The fact that we can’t predict, and can’t plan what might happen to us makes future planning a crap shoot. I don’t think that’s bad — besides there’s nothing we can do about it anyway — so we might as well make the best of it as we go along. It’s prudent to make our choices with an open future in mind. Risking everything on a decision we think will be perfect for the “rest of our life” is generally not a great choice. Planning too carefully can easily backfire and leave one without resources or options. Still, you have to make decisions as you go from month to month and I suspect that for the average retiree one thinks longer and harder over their choices in retirement than ever they did while working.
When I was in my 20’s and 30’s I had a lot of time with older folks — people who know are about my age. At the time I appreciated the way they looked at life and their options. I didn’t understand why they thought the way they did but I could see that they were basing their choices and their lives on a sets of knowledge I knew nothing about. Now I can appreciate a little more what it was I saw in those dear hearts so long ago. It’s good life is laid out the way it is. We aren’t fit for some things when we are young. And if we made choices now based on the same criteria we did then we’d be in a terrible predicament.

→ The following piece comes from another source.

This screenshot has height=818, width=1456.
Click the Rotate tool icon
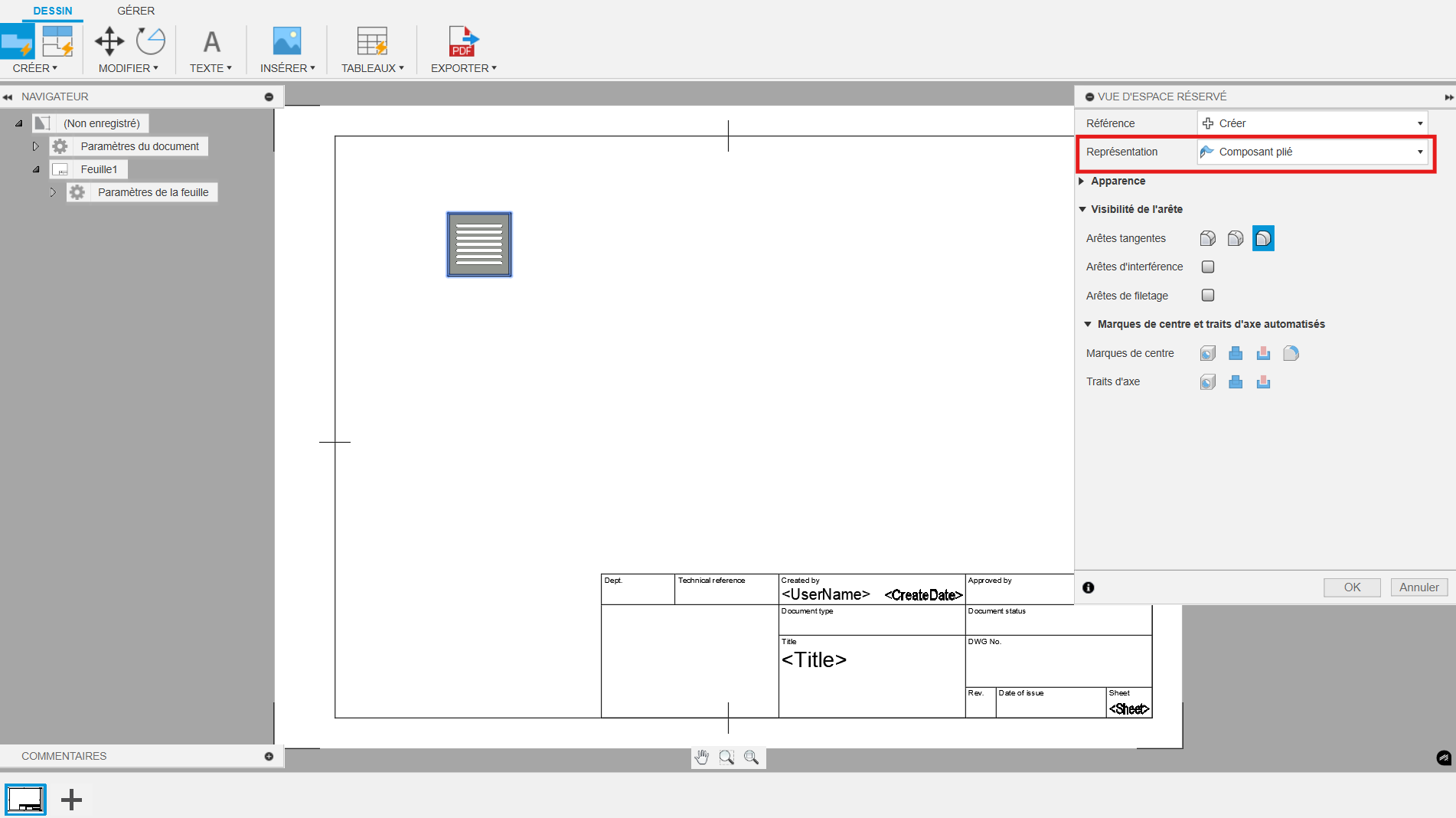point(151,41)
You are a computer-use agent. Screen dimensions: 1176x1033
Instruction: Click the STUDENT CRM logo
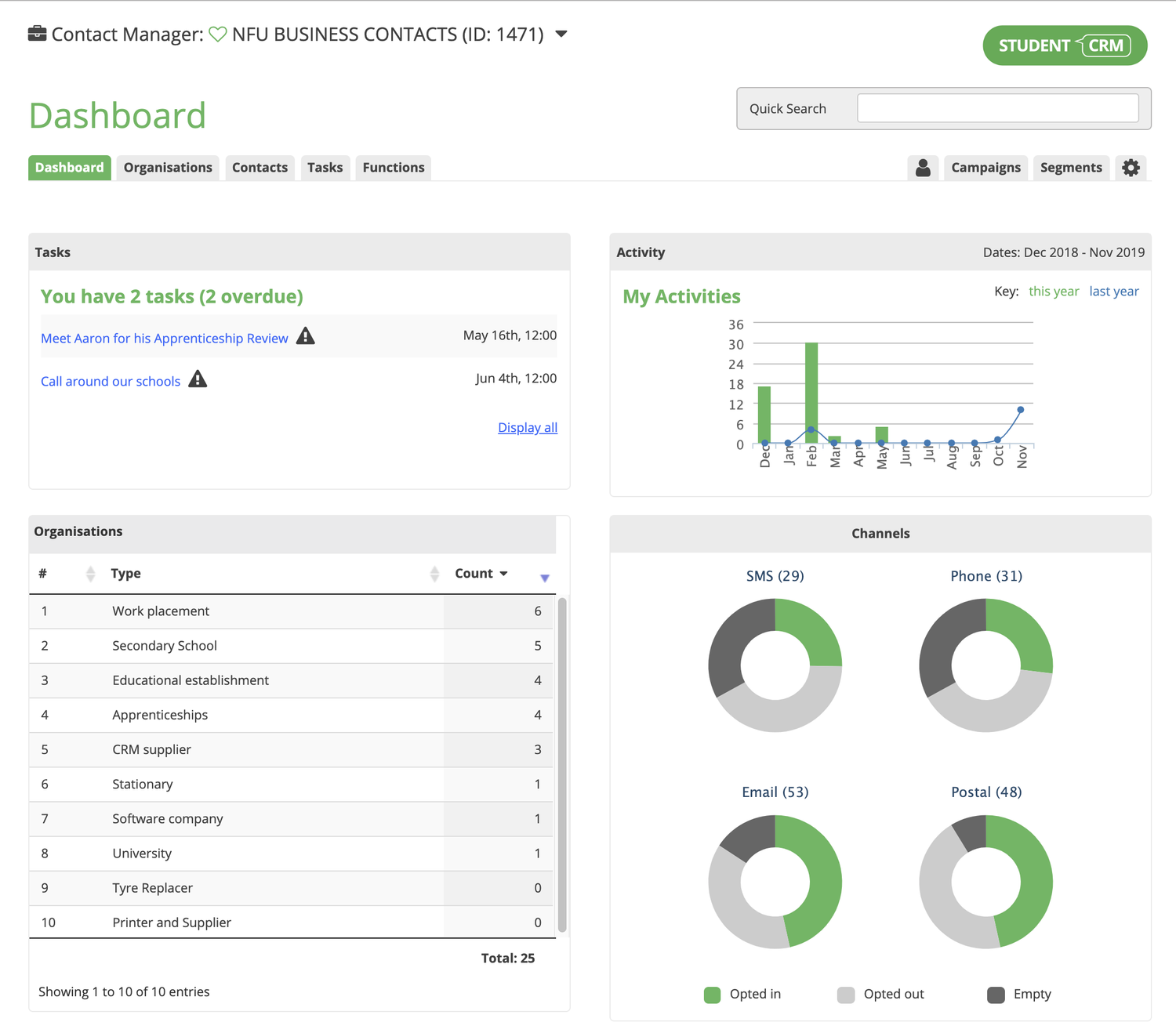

Life is supposed to make us wiser as we go through it. We’re supposed to benefit from the errors of our way — assuming we are wise enough in the first place to realize we MADE mistakes! Humility may be one of the hardest lessons to learn if we don’t come by it naturally — but an old person still full of hubris isn’t much good to themselves or anyone else.
As for me, I hope that like our baby lavender that I’ll still be able to bloom a little. The situation isn’t always and won’t always conducive to blooming, but that’s part of the human struggle — to be a benefit to those around us, and not just take up space and resources. Some of us are metaphorically aromatic, others are pretty, some provide food for passing critters — we each have our reason for being. And I for one want to continue to be used.